Joe Royle took Manchester City into the Premiership after winning a second successive promotion.

Alan Curbishley guided Charlton Athletic to promotion back to the Premiership at the first attempt after they finished champions of Division One.

George Burley finally got Ipswich Town into the Premiership when they triumphed in the Division One playoffs after three successive seasons of failure.

David Moyes continued Preston North End's revival by guiding them to title success in Division Two.

Stan Ternent guided Burnley to runners-up spot in Division Two and secured their promotion to Division One.

John Hollins brought success to Swansea City, who won the Division Three title.

==League tables==

===FA Premier League===

Manchester United retained the Premier League title, winning it for the sixth time in eight seasons, and finished the season as champions by a record 18-point margin; while their season was marred by faltering results in the early stages, a struggle to replace long-serving goalkeeper Peter Schmeichel, and their controversially withdrawing from the FA Cup in favour of an ultimately fruitless entry into the 2000 FIFA Club World Championship, they made up for this in style by winning all but three games (only one of which ended in defeat) after Christmas.

Arsenal finished runners-up for the second successive season, having spent much of the season well off the pace of the Champions League spots before a strong run in the late stages saw them clinch second place. Leeds United's season was essentially the opposite of those of the two teams above them, leading the table for much of the first half of the season, only for their form to completely implode in the final months, with only Liverpool's failure to win on the final day securing them a Champions League spot; their third-place finish was nonetheless their highest since title glory in 1992.

Liverpool's fourth-place finish meant that they had to settle for a UEFA Cup place, a shock defeat to Bradford City (who defied all the odds to avoid relegation in their first top-flight season for nearly 80 years) preventing them from qualifying for the Champions League on the final day. Joining Liverpool in the UEFA Cup were fifth placed FA Cup Winners Chelsea, and League Cup winners Leicester City. Newly promoted Sunderland just missed out on Europe, with a winless run from Boxing Day to mid-March ending their hopes, but their seventh-place finish was their highest for decades, and star striker Kevin Phillips bagged both the Golden Boot and the European Golden shoe, scoring 30 goals.

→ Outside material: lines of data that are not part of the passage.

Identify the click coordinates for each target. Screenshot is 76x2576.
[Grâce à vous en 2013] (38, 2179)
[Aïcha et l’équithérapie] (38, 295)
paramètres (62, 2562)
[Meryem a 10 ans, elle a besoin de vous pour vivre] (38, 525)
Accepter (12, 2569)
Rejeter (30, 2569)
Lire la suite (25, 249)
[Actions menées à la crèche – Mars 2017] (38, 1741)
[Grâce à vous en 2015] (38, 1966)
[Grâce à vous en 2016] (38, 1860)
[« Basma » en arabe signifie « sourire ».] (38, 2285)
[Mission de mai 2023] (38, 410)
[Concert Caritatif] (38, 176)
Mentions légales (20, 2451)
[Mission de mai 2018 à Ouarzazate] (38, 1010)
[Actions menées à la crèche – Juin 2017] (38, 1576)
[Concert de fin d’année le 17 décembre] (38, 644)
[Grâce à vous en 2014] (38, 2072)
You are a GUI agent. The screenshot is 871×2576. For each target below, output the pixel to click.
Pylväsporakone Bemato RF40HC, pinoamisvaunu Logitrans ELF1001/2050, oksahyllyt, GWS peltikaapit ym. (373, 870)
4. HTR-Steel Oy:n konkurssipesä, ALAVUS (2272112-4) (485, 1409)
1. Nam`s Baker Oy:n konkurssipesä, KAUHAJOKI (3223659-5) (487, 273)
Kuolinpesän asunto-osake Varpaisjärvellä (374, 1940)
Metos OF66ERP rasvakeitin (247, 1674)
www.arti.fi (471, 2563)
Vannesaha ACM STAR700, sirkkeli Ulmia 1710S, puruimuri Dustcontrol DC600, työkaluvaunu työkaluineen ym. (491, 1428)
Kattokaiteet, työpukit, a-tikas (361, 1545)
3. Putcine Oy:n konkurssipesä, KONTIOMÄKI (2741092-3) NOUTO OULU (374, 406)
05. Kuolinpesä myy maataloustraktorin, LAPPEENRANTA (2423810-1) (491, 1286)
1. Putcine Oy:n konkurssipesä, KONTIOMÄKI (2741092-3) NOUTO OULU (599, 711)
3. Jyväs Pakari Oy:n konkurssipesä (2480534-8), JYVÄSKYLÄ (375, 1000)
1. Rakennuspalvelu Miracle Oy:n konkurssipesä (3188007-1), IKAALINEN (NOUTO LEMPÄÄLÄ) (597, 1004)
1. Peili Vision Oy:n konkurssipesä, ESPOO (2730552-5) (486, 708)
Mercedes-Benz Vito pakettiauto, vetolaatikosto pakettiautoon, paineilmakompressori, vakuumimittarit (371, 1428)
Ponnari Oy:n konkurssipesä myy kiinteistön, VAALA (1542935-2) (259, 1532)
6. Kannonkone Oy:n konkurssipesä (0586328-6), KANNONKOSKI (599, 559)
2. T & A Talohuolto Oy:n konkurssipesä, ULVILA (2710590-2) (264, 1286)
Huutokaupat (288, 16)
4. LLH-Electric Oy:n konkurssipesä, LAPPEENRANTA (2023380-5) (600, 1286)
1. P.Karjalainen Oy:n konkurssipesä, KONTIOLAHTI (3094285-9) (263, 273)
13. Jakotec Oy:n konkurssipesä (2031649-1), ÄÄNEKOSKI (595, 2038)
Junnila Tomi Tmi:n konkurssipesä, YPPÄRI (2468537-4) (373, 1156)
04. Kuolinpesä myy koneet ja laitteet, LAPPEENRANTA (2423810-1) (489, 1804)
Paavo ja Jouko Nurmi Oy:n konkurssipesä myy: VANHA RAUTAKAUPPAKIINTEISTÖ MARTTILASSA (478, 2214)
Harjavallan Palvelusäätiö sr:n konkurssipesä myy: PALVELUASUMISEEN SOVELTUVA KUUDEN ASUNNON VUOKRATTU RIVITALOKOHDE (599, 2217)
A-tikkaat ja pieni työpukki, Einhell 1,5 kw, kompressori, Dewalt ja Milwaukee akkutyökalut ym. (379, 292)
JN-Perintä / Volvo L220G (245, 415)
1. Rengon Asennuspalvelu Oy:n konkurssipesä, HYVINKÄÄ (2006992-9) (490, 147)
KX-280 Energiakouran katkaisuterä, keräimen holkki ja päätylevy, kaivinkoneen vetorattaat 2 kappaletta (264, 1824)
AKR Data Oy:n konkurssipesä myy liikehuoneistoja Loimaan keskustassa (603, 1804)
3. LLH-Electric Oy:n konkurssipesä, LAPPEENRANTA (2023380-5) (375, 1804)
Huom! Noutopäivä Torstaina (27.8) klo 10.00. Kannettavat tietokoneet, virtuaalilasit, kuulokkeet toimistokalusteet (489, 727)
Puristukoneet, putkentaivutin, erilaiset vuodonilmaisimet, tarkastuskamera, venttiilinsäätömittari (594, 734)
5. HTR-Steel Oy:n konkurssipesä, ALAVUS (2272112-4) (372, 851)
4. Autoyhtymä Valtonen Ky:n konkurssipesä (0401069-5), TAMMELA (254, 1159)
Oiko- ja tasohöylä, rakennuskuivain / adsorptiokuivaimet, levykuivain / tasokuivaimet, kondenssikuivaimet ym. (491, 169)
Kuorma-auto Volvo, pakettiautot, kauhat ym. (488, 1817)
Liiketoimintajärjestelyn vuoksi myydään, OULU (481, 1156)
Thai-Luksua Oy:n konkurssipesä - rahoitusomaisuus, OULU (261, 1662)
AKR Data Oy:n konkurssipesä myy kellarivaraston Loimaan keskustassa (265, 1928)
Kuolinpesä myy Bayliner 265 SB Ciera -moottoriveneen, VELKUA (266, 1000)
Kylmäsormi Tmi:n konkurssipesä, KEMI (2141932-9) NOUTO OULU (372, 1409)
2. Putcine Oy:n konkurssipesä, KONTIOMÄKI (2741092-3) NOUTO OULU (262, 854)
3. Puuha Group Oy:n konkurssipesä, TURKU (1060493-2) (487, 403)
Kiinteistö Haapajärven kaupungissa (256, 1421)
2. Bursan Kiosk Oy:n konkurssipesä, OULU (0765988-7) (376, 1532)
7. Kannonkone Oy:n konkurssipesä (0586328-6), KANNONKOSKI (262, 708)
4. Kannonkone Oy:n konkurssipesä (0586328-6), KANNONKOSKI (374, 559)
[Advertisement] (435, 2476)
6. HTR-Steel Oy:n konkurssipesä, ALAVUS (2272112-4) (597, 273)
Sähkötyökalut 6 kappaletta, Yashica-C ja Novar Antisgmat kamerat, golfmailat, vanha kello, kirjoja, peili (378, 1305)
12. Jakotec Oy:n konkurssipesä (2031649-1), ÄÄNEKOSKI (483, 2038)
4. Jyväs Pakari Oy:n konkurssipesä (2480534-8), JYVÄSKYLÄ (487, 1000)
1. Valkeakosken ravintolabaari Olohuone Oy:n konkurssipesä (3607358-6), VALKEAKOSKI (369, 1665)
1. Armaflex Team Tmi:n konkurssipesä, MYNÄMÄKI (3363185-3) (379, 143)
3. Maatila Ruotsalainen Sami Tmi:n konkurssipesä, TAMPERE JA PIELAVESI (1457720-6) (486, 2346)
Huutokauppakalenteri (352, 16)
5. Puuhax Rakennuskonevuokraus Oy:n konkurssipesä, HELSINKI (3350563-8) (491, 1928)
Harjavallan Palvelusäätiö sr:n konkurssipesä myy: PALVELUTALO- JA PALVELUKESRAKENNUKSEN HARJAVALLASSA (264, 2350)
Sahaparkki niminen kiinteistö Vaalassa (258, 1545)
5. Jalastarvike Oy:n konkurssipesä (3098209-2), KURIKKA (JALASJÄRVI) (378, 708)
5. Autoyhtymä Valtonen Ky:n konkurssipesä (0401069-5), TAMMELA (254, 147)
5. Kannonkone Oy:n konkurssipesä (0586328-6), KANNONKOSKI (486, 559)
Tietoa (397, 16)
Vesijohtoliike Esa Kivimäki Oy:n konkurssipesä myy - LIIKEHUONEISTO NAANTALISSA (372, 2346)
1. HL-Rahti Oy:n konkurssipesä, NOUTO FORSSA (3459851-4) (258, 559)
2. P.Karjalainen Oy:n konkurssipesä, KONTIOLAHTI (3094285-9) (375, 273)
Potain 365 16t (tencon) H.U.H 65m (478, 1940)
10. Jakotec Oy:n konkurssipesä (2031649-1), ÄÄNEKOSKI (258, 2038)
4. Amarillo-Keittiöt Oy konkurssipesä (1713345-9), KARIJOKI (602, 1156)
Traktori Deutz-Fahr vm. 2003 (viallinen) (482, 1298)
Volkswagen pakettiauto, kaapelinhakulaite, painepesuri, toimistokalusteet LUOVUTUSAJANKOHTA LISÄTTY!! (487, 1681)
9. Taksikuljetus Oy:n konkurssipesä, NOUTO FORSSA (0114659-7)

Ruud Gullit stepped down as Newcastle manager after one point from the first five games of the league campaign, paving the way for 66-year-old former England manager Bobby Robson to take up his first post in England since leaving the England job in 1990, and his first at club level since 1982. Robson steered Newcastle to an 11th-place finish and they also reached the FA Cup semi-finals.

Bradford's escape from relegation meant that Wimbledon, who were beaten by Southampton on the final day of the season, were relegated from the Premiership after 14 successive seasons of top-flight football. Sheffield Wednesday went down after three seasons of steady decline, having been in the top flight for all but one season since 1984, as a horrific first half of the season, which saw them bottom with a paltry 6 points at Christmas, ultimately proved too much to recover from. Watford's first top-flight season for more than a decade ended in relegation, being undone by a poor run of form from late September onwards which saw them slip into the bottom three, where they couldn't recover, ultimately resulting in them posting the lowest-ever points total for a Premier League team until that point.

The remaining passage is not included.